» **WORK ORDER**: The expected result is an exact copy of the lines from the one holding "Task: Click the line" to the last line of the material, with pictures removed and nothing added.

» **SOURCE RECORDS**:
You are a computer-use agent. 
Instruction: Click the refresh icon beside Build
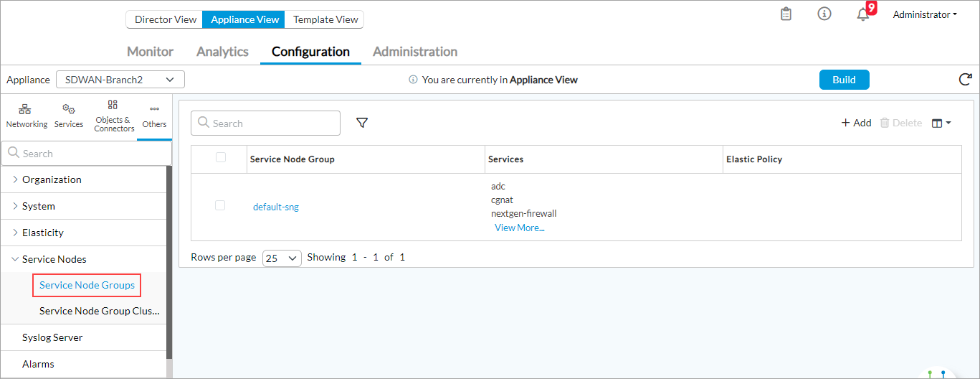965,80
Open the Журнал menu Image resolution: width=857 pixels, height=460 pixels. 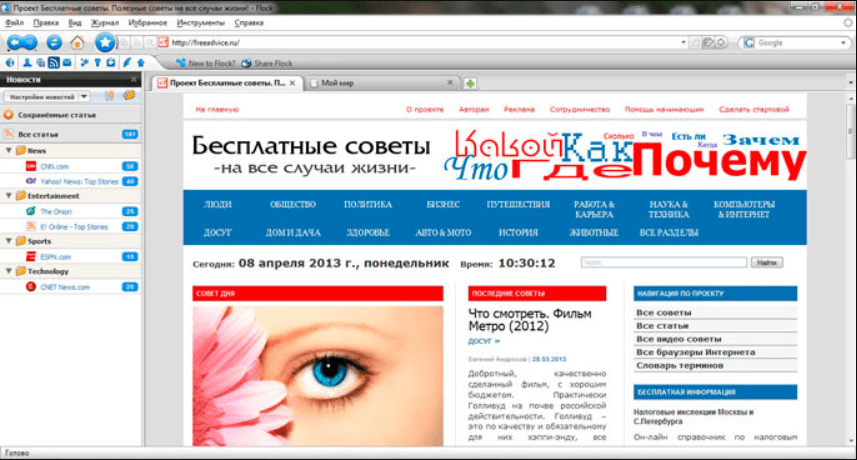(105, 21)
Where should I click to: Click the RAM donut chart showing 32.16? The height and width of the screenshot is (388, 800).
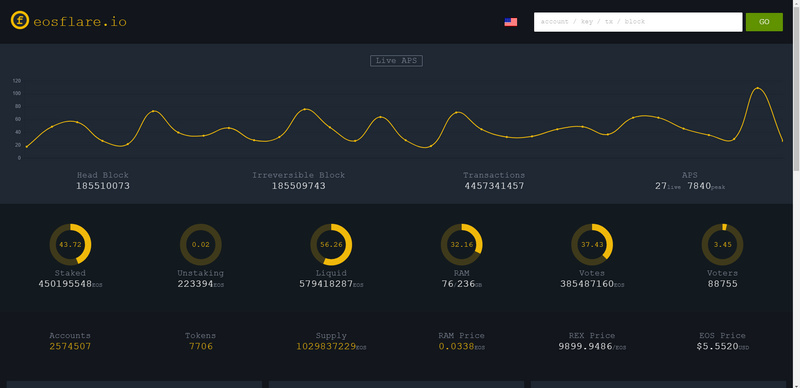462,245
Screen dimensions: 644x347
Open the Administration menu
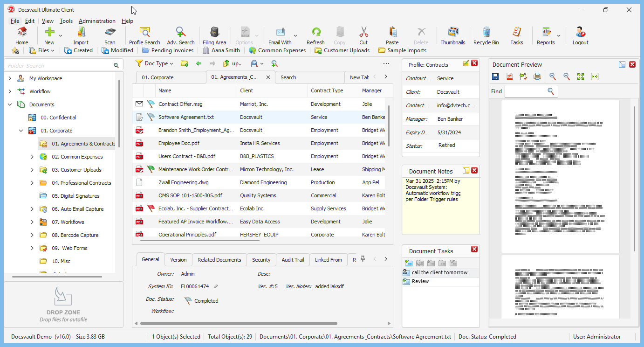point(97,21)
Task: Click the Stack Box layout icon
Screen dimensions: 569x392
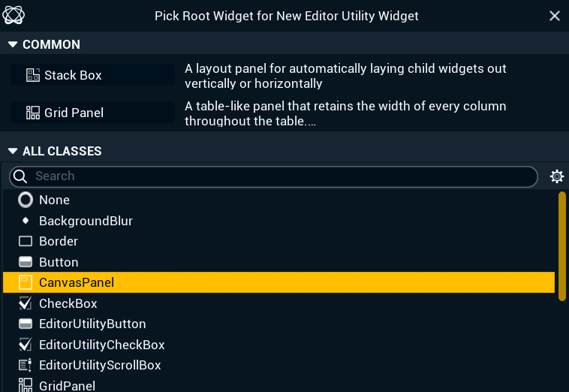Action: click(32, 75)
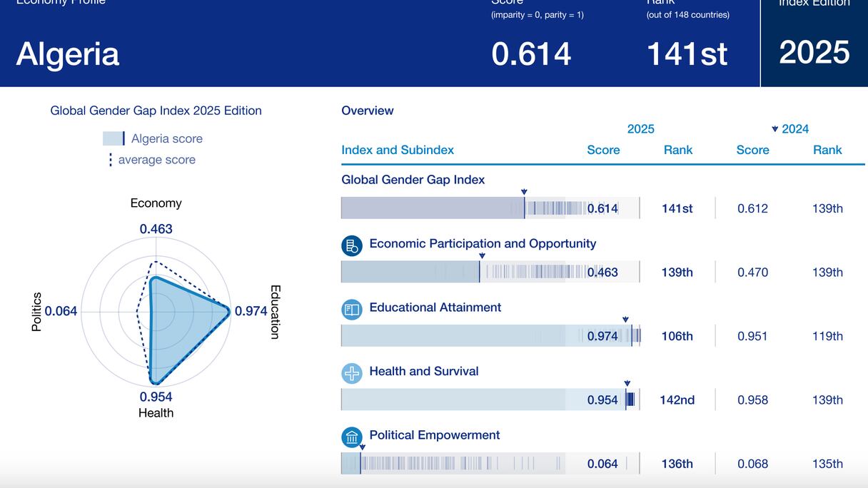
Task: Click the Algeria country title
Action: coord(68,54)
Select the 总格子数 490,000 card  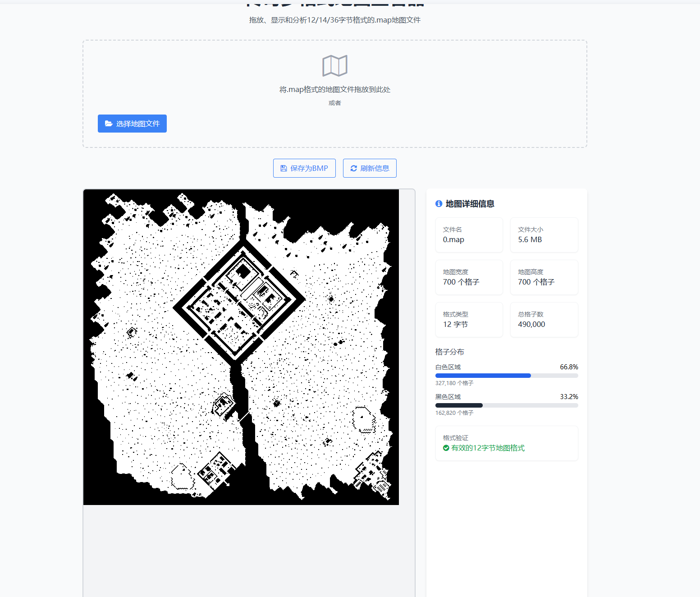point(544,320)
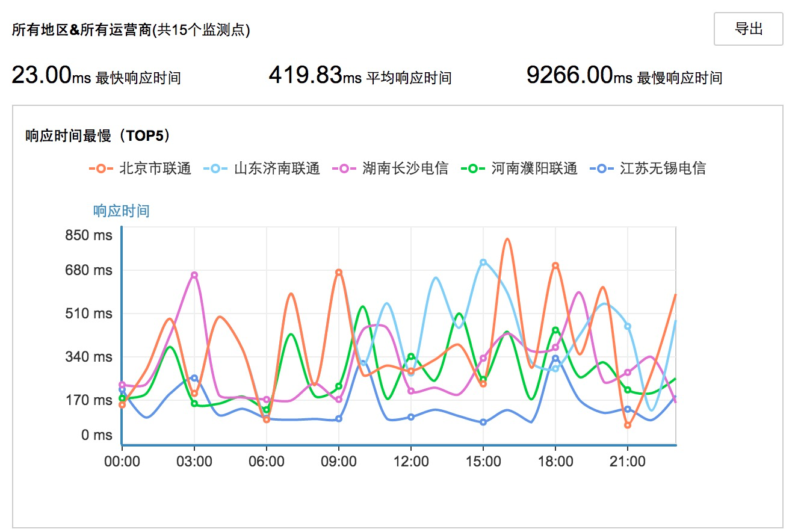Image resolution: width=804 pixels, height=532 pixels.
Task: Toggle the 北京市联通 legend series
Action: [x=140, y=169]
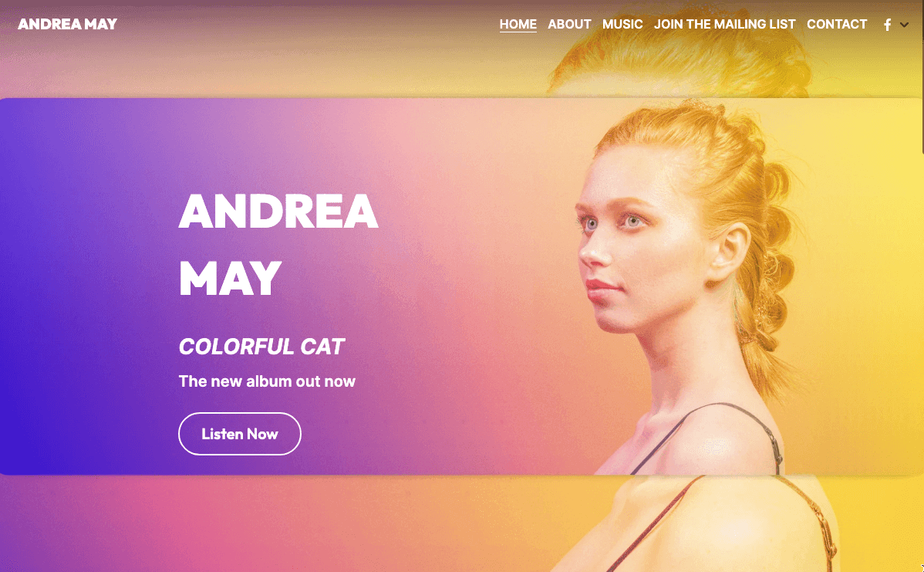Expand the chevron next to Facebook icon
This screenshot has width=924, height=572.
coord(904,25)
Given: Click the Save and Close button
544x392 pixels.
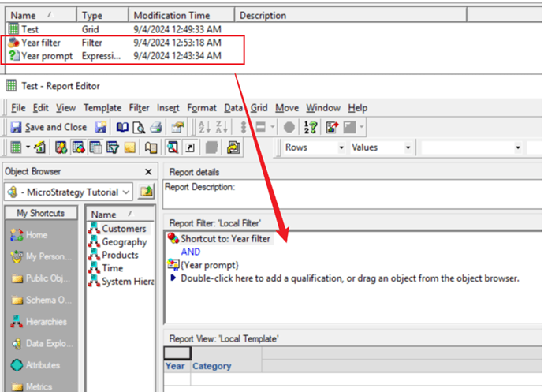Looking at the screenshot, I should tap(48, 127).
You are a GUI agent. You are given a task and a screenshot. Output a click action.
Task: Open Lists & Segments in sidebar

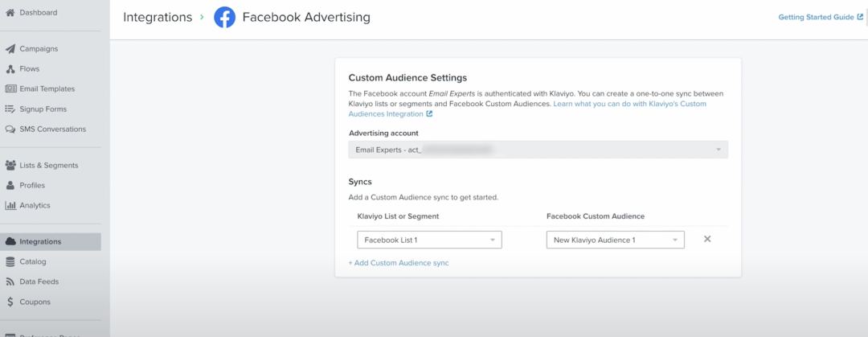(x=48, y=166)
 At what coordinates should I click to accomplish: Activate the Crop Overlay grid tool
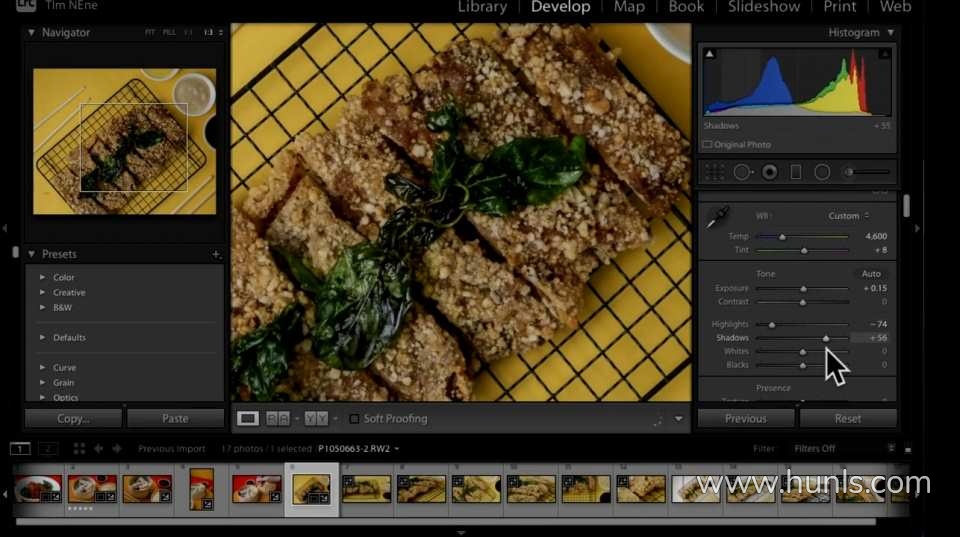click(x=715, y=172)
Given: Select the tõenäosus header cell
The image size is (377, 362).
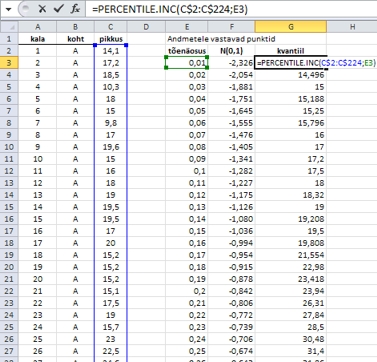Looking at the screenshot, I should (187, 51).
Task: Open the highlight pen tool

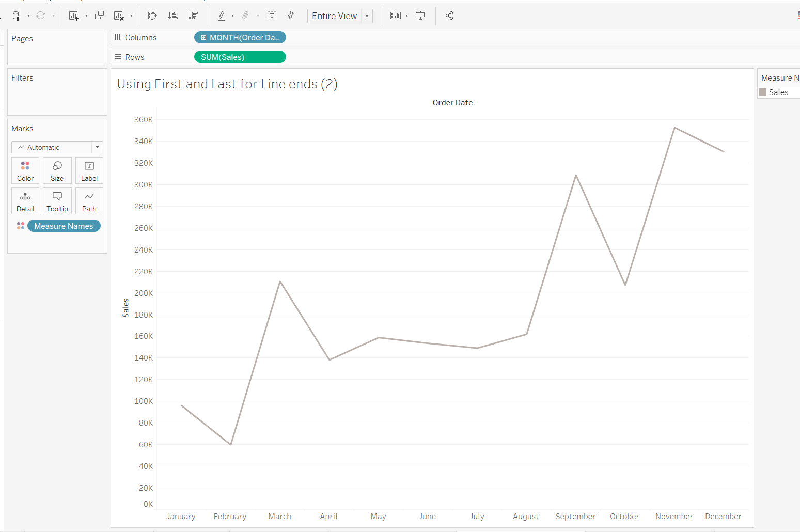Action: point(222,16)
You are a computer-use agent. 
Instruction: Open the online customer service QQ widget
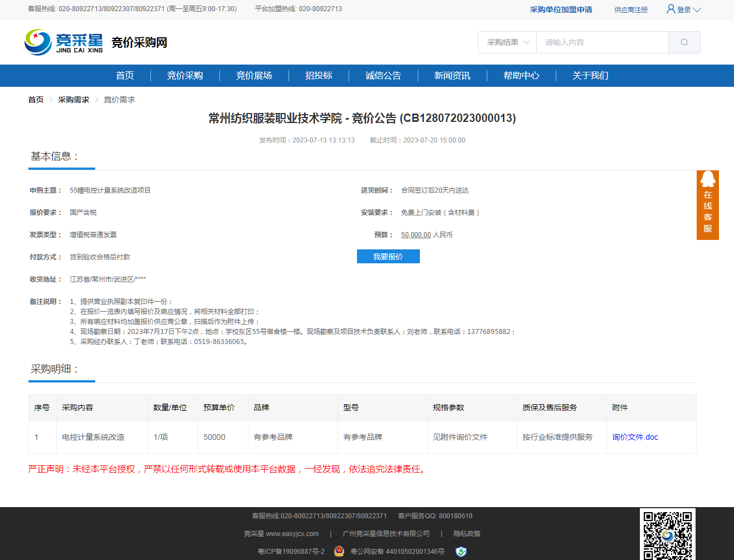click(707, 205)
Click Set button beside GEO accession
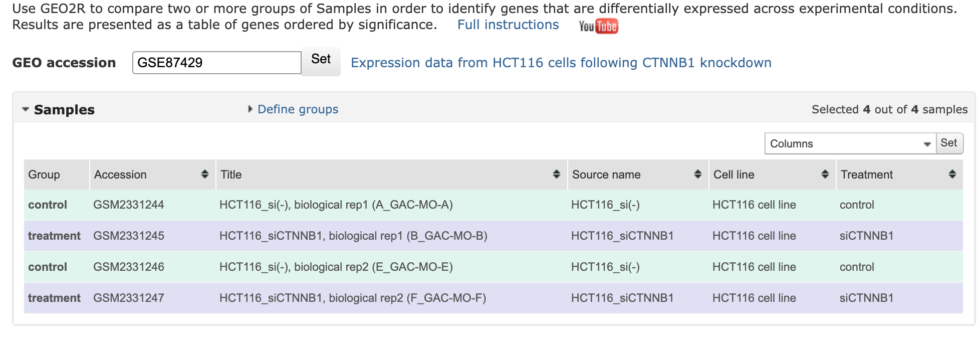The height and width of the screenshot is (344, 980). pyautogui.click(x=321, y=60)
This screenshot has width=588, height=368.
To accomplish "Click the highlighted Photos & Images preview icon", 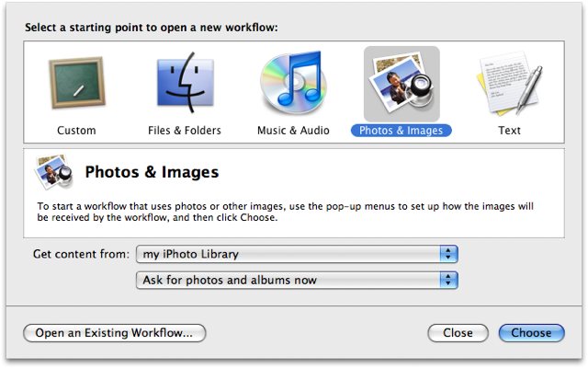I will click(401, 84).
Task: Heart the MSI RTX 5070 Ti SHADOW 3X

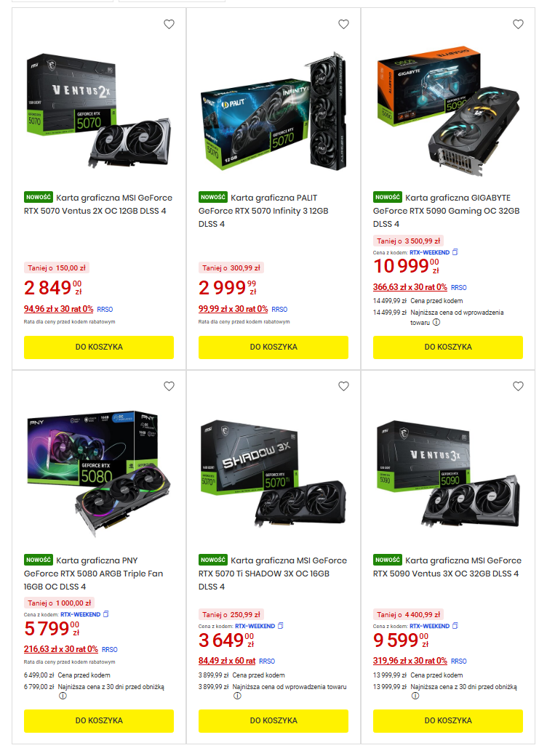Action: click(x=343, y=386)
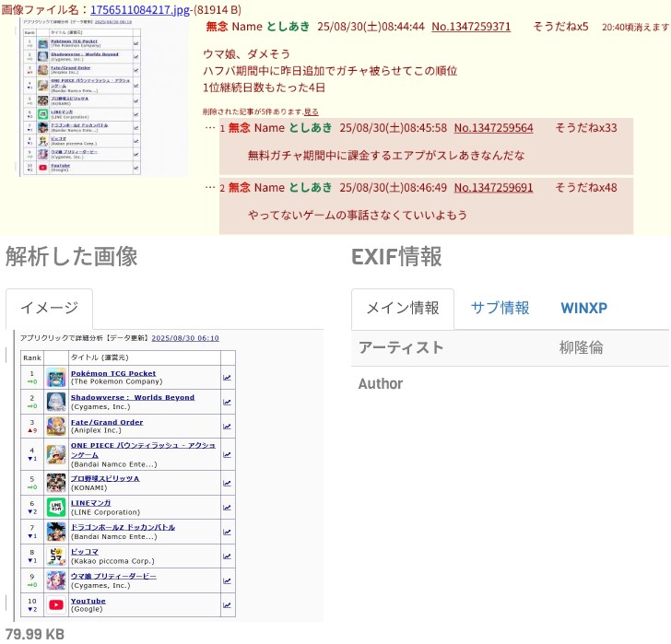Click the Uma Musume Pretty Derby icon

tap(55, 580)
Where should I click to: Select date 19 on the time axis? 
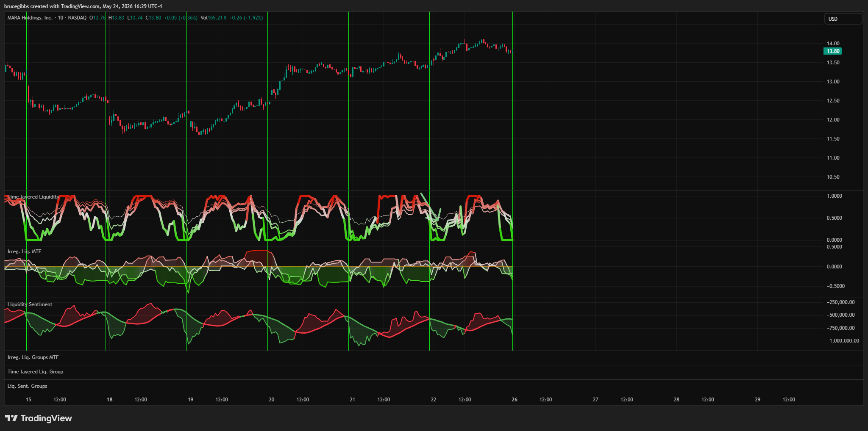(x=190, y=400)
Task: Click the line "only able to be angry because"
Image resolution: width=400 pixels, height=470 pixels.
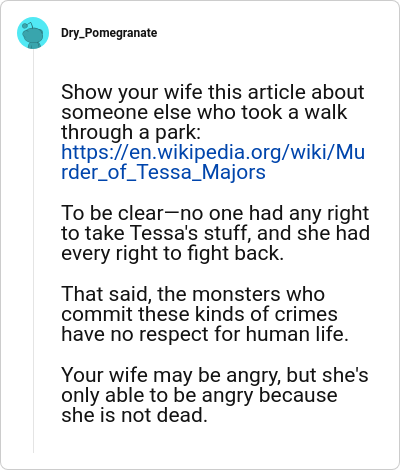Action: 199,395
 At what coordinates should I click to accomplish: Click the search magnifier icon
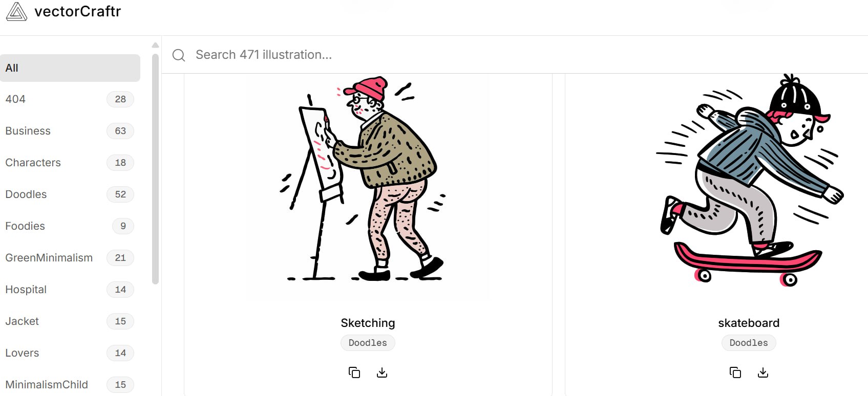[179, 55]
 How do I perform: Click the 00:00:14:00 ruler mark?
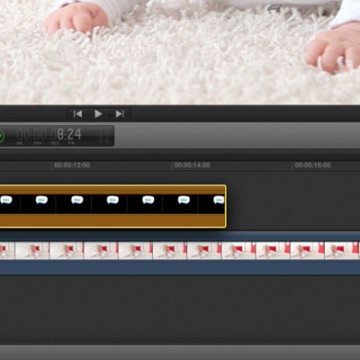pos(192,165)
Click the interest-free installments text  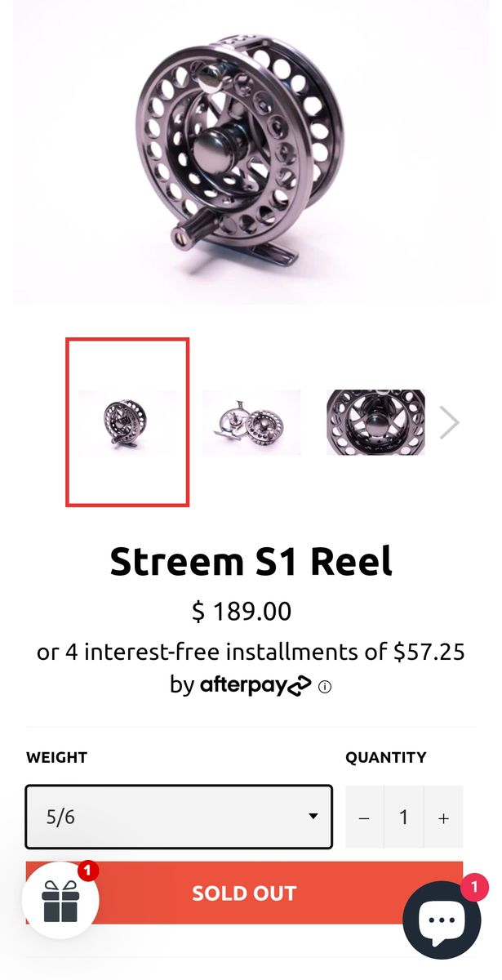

» **SOLUTION FOR THIS PROBLEM**:
Task: Click the line "only able to be angry because"
Image resolution: width=400 pixels, height=470 pixels.
Action: 199,395
 At what coordinates should I click to accomplish: Click the search magnifier icon
[179, 55]
 How do I perform: Click the 00:00:14:00 ruler mark?
pos(192,165)
Click the interest-free installments text  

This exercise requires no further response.